Activity: Reproduce every line of the listing as written, apart from the pictures.

Given data:

=== Section Start ===

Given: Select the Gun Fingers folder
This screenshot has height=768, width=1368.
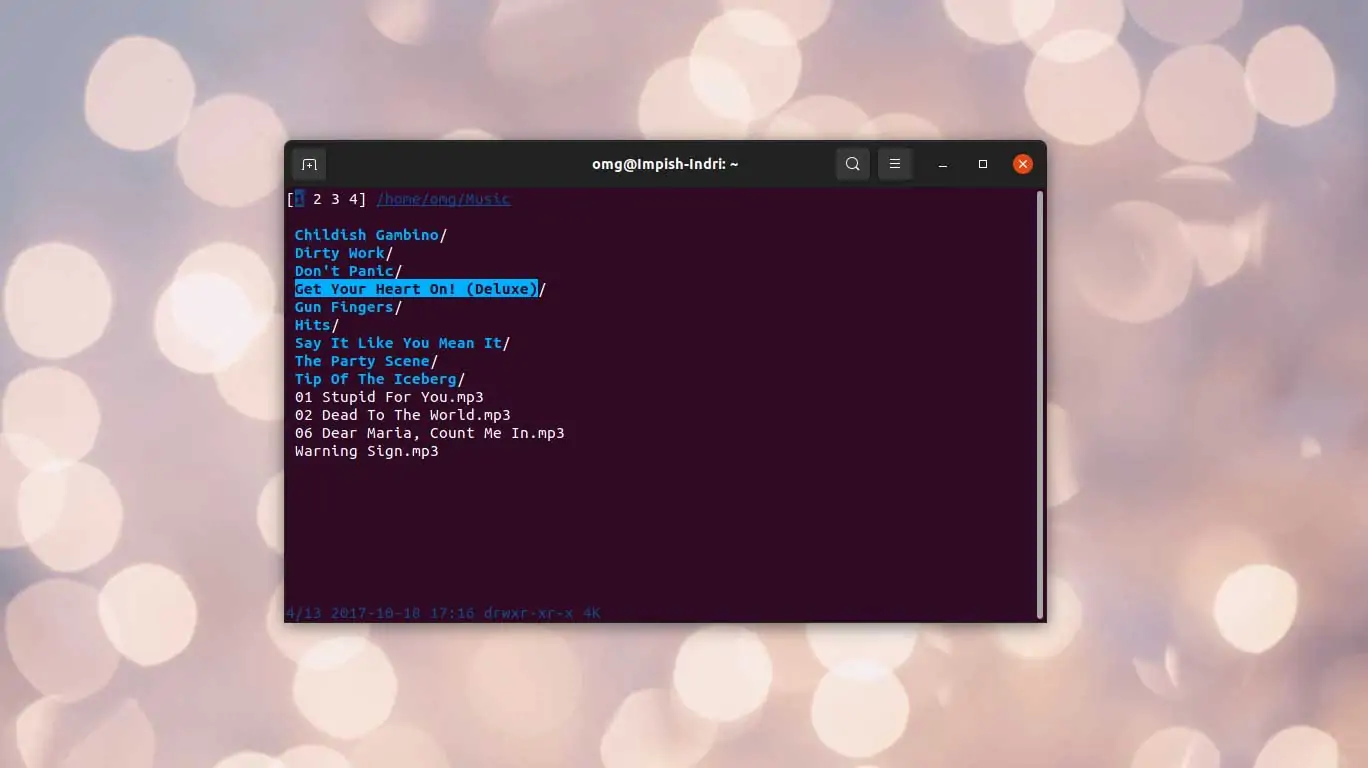Looking at the screenshot, I should click(x=343, y=307).
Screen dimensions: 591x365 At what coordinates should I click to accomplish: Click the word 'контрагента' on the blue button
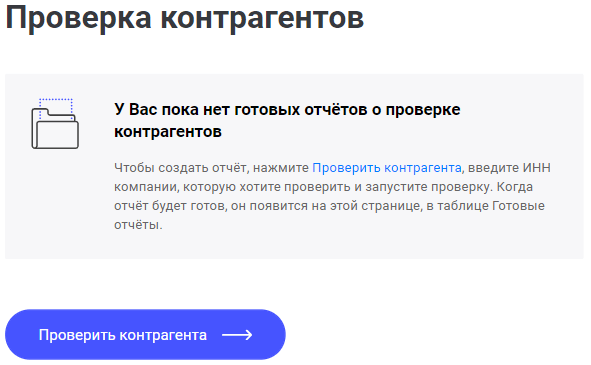pos(163,335)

=== Section End ===

Task response:
Given: Select the Gun Fingers folder
This screenshot has height=768, width=1368.
Looking at the screenshot, I should click(x=343, y=307).
Screen dimensions: 591x365 At what coordinates should I click to accomplish: Click the word 'контрагента' on the blue button
pos(163,335)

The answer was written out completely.